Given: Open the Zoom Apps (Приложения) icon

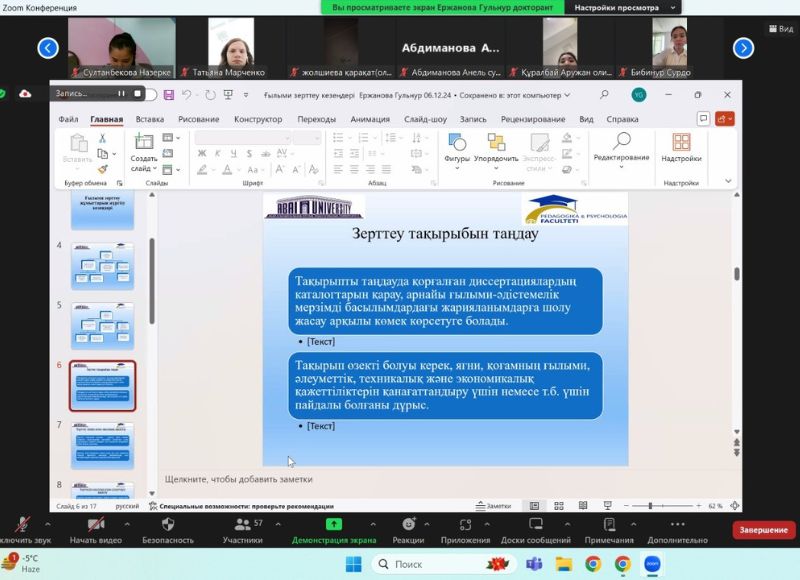Looking at the screenshot, I should pos(465,524).
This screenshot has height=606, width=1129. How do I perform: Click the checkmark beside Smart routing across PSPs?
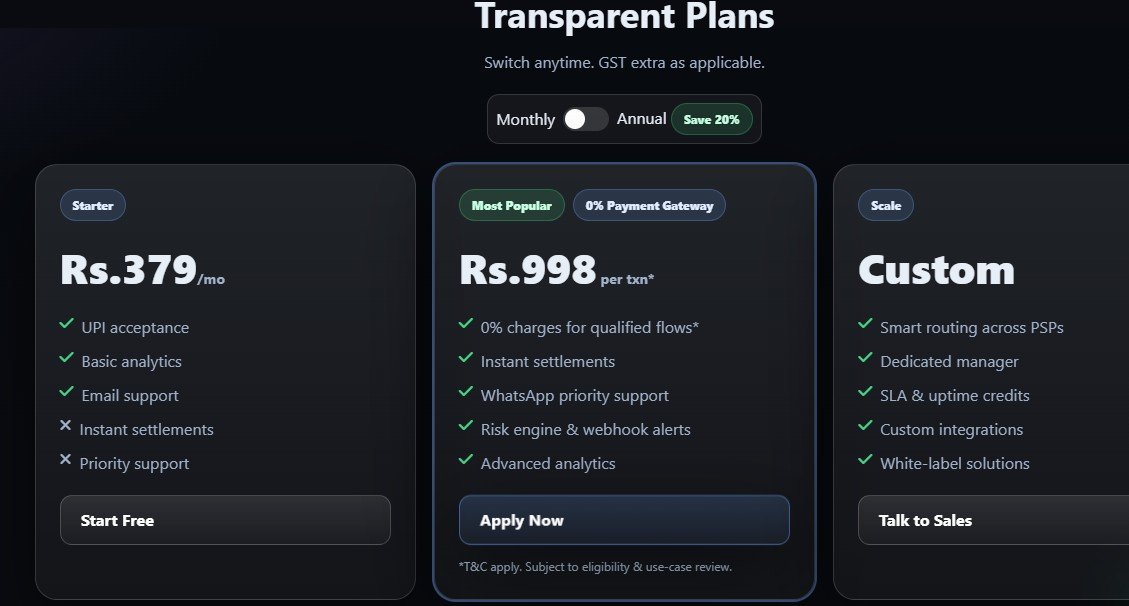(x=865, y=324)
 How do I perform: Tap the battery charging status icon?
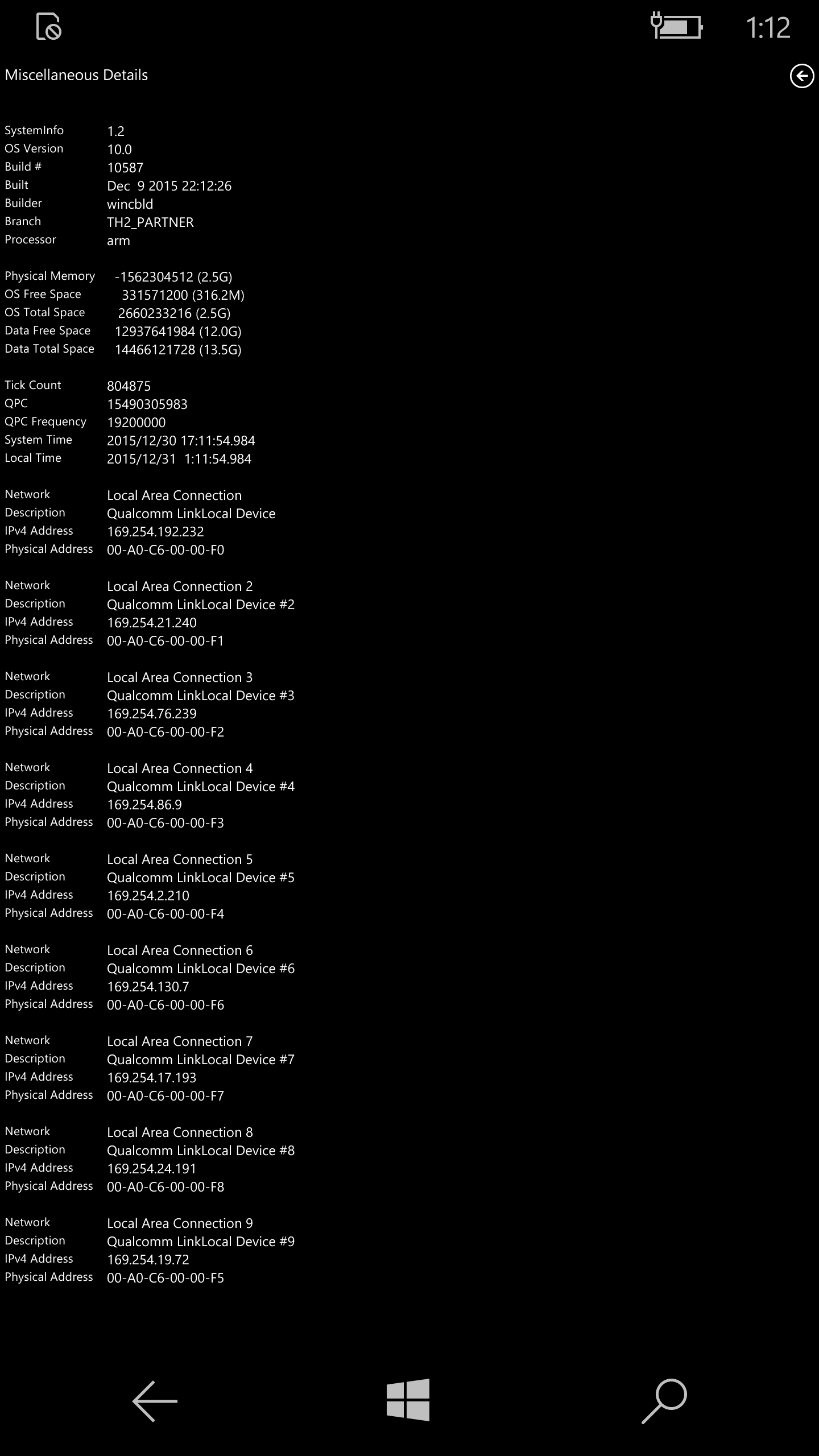[x=676, y=27]
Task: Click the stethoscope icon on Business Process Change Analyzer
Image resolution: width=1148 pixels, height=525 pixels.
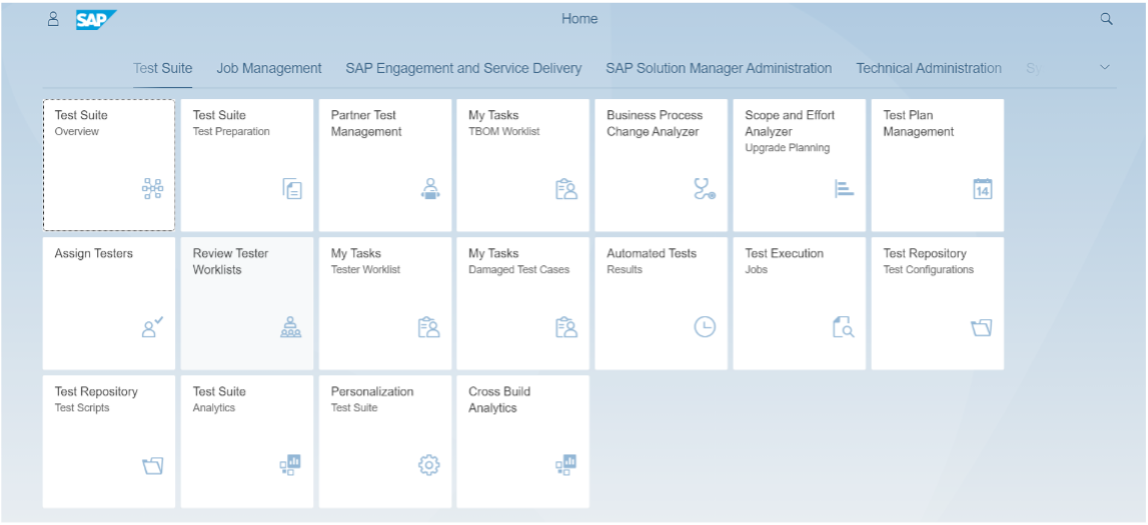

**Short task:**
Copy every line above verbatim, omitting the pictures.

**Full output:**
Given: Open the Zoom Apps (Приложения) icon

Looking at the screenshot, I should pos(465,524).
This screenshot has height=606, width=1129. How do I perform: Click the checkmark beside Smart routing across PSPs?
(x=865, y=324)
 How do I perform: Tap the battery charging status icon?
[x=676, y=27]
Task: Click the stethoscope icon on Business Process Change Analyzer
Image resolution: width=1148 pixels, height=525 pixels.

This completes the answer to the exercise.